### Request 1
Alter the passage of the post about Marisa de los Santos that begins at the words "The Scoop: It's" and ends after "they are now.", replacing "hostile husband" with "estranged husband".
### Request 2
Answer these questions from the post about Marisa de los Santos:
(a) How many years have passed since Pen Calloway watched Cat and Will walk out of her life?
(b) How many copies are offered in the giveaway?
(c) What degree does Marisa de los Santos hold?
### Request 3
Carry on the post about Marisa de los Santos from its final line.

### Source excerpt

***

William Morrow

Marisa de los Santos' 5 Things I'd Tell the Teen Me

Our guest today: Marisa de los Santos Why we love her: Very simple: her writing is beautiful!

Her latest: the paperback of Falling Together

The Scoop: It's been six years since Pen Calloway watched Cat and Will, her best friends from college, walk out of her life. Through the birth of her daughter, the death of her father, and the vicissitudes of single motherhood, she has never stopped missing them. When, after years of silence, Cat—the bewitching, charismatic center of their group—urgently requests that the three meet at their college reunion, Pen can't refuse. But instead of a happy reconciliation, what awaits is a collision of past and present that sends Pen and Will on a journey around the world, with Pen's five-year-old daughter and Cat's hostile husband in tow. And as Pen and Will struggle to uncover the truth about Cat, they find more than they bargained for: startling truths about who they were before and who they are now.

Our thoughts: We couldn't put this one down-LOVE it!

Giveaway: FIVE copies! Leave a comment and we'll choose the winners on Sunday October 7th after 6pm PST.

Fun Fact: Marisa has a Ph.D in English and creative writing.

Where you can read more about Marisa: Check her out on Facebook!

***

### Source material
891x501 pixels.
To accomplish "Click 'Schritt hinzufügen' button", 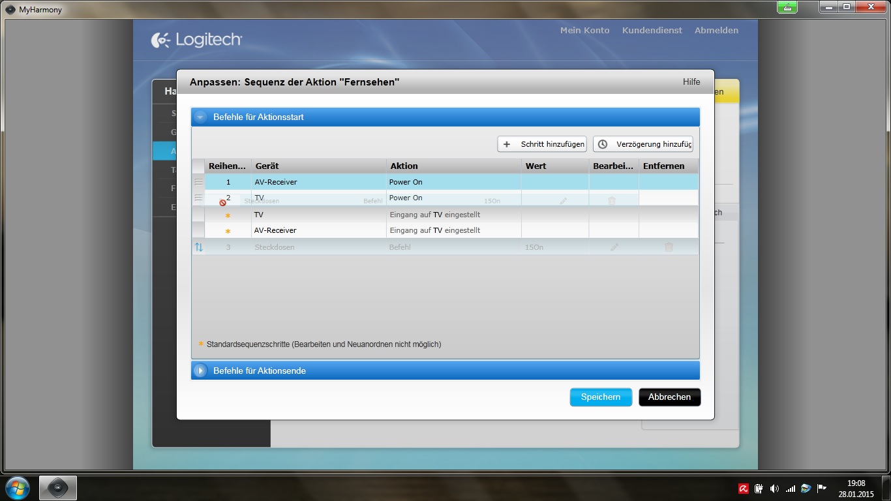I will click(x=541, y=144).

***

### Answer 1
The Scoop: It's been six years since Pen Calloway watched Cat and Will, her best friends from college, walk out of her life. Through the birth of her daughter, the death of her father, and the vicissitudes of single motherhood, she has never stopped missing them. When, after years of silence, Cat—the bewitching, charismatic center of their group—urgently requests that the three meet at their college reunion, Pen can't refuse. But instead of a happy reconciliation, what awaits is a collision of past and present that sends Pen and Will on a journey around the world, with Pen's five-year-old daughter and Cat's estranged husband in tow. And as Pen and Will struggle to uncover the truth about Cat, they find more than they bargained for: startling truths about who they were before and who they are now.

### Answer 2
(a) Six years.
(b) Five copies.
(c) A Ph.D in English and creative writing.

### Answer 3
CHICK LIT IS NOT DEAD PRESENTS...MARISA DE LOS SANTOS' 5 THINGS I'D TELL THE TEEN ME

1. That thing where you dumb yourself down to be more popular? Forget it.  If it ever worked at all, and high school is just a goofy enough place that it might have, it never works anywhere else.  Ever.  And whether it works or not, every time you keep your burning opinions to yourself or laugh at the cute boy’s really dumb joke or pretend, eyelashes fluttering, that you just don’t get it, a tiny part of your soul goes into hibernation and you’ll have to work way too hard later to wake it up. Don’t get me wrong:  you’re not a genius.  But you are quick, articulate, passionate, full of ideas, some of them good, and you really do know that George Eliot is a woman (a smart one).  The world needs girls like you.  Let your brainy girl flag fly.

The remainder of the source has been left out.